Event Forwarding is provided by Windows Remote Management (WinRM), Microsoft’s implementation of a WS-Management Protocol. The protocol is SOAP-based and firewall-friendly, providing a common way for systems to access and exchange management information across an IT infrastructure.

One of the most powerful features of WinRM is the ability to forward events, enabling large scale health and state status monitoring of Windows environments (also known as Windows Eventing 6.0). Not only is this feature built into the latest versions of Windows (originally shipped with Windows Vista and Windows Server 2008), but it is also available for down-level operating systems.

For more information on BeyondTrust’s Endpoint Privilege Management Reporting Pack, see www.beyondtrust.com/support.

Event Centralization Definitions

Event Forwarders and Event Sources

The events you are interested in reside on these hosts.

Event Collector

Events are collected on these hosts based on events subscriptions defined on the collector host.

Event Subscriptions

Determine the events collected and defined on the event collector. Group policy does not support definition of event subscriptions. Event subscriptions define:

  • Event source hosts in scope
  • Events in scope on those hosts
  • Event data transmission characteristics: push from source/pull from collector, frequency, HTTP/HTTPS

There are 2 ways for event source computers to become aware of event collection subscriptions.

  • Collector-initiated subscription (pull): Subscription information is pushed to the event source hosts by the event collector using WinRM. This requires the event forwarder/source to listen for incoming WinRM connections from the collector.
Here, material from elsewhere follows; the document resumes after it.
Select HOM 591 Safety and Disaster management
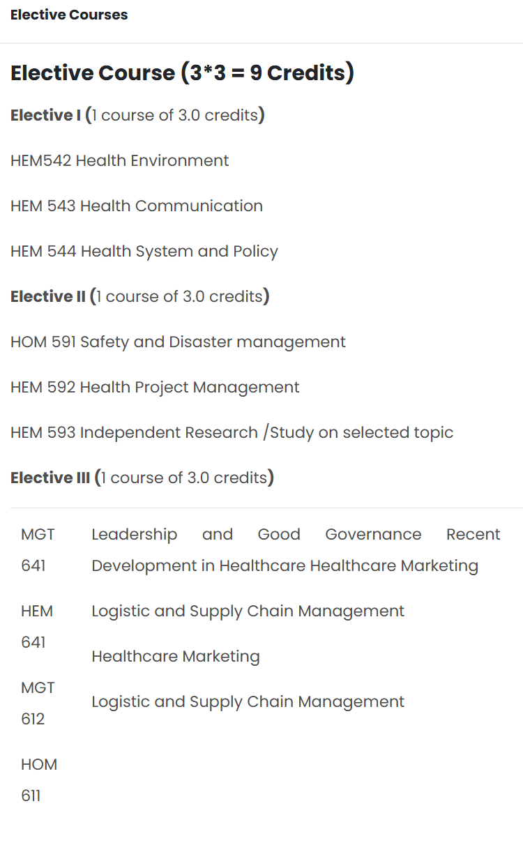 (178, 342)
  • Source-initiated subscription (push): The event source computer connects to the event collector via WinRM and requests subscription information. The event collector may be defined by Group Policy. Source-initiated subscription is preferred for its reliability and scalability in enterprise scenarios. A source-initiated subscription has an advantage of not requiring the collector to know all the computer names of the remote machines connecting to the service a priority, whereas a collector-initiated subscription requires the aforementioned information, which is harder to maintain.
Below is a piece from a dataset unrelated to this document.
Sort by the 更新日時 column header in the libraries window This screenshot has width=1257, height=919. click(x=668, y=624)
Suited for large environments where Group Policy is available. Policy is dictated to the source computer by Group Policy. The source computer is told: Contact Collector X and do what they say. Once the source computer contacts the collector, the collector looks up the subscriptions for the source computer, and then sets up the subscriptions. Then this begins to act like a Push subscription.

  • Positive: Very simple to configure using a single policy. Supports clustering of collectors. Only requires uni-directional TCP communication since the collector never initiates communication to the source computer.
  • Negative: Requires an AD infrastructure. Can be difficult to troubleshoot if the entire scope of source computers is successfully registered with their respective collectors since the collector does not know which source computers should be forwarding events to them.

Event subscriptions may not be defined through Group Policy.

Windows Remote Management (WinRM)

WinRM is the communication channel leveraged by the Windows Event Forwarders (event sources) and Windows Event Collectors.

There are 2 types of communication between the hosts over WinRM:

  • Event Subscriptions: Which hosts are included, which events, pull or push, how much, how often
  • Event Transmission: The events themselves

WinRM may act as a client or server component. It is necessary to configure WinRM as a server to listen for connections initiated from another host.

The host initiating connections depends on the event collection/forwarding configuration. In the typical configuration, connections are initiated from the forwarder/source to the collector as HTTP or HTTPS on standard WinRM ports.

WinRM may be configured using Active Directory Group Policy.

Active Directory Group Policy (GPO)

Active Directory (AD) is a directory service created by Microsoft for Windows domain networks included in most Windows Server operating systems.

Group Policy is a feature of the Microsoft Windows NT family of operating systems that controls the working environment of user accounts and computer accounts. Group Policy provides the centralized management and configuration of operating systems, applications, and users' settings in an Active Directory environment.

GPO provides a central configuration mechanism for WinRM and one aspect of Windows Event Forwarding; the event collector from which subscriptions are retrieved in source-initiated subscriptions.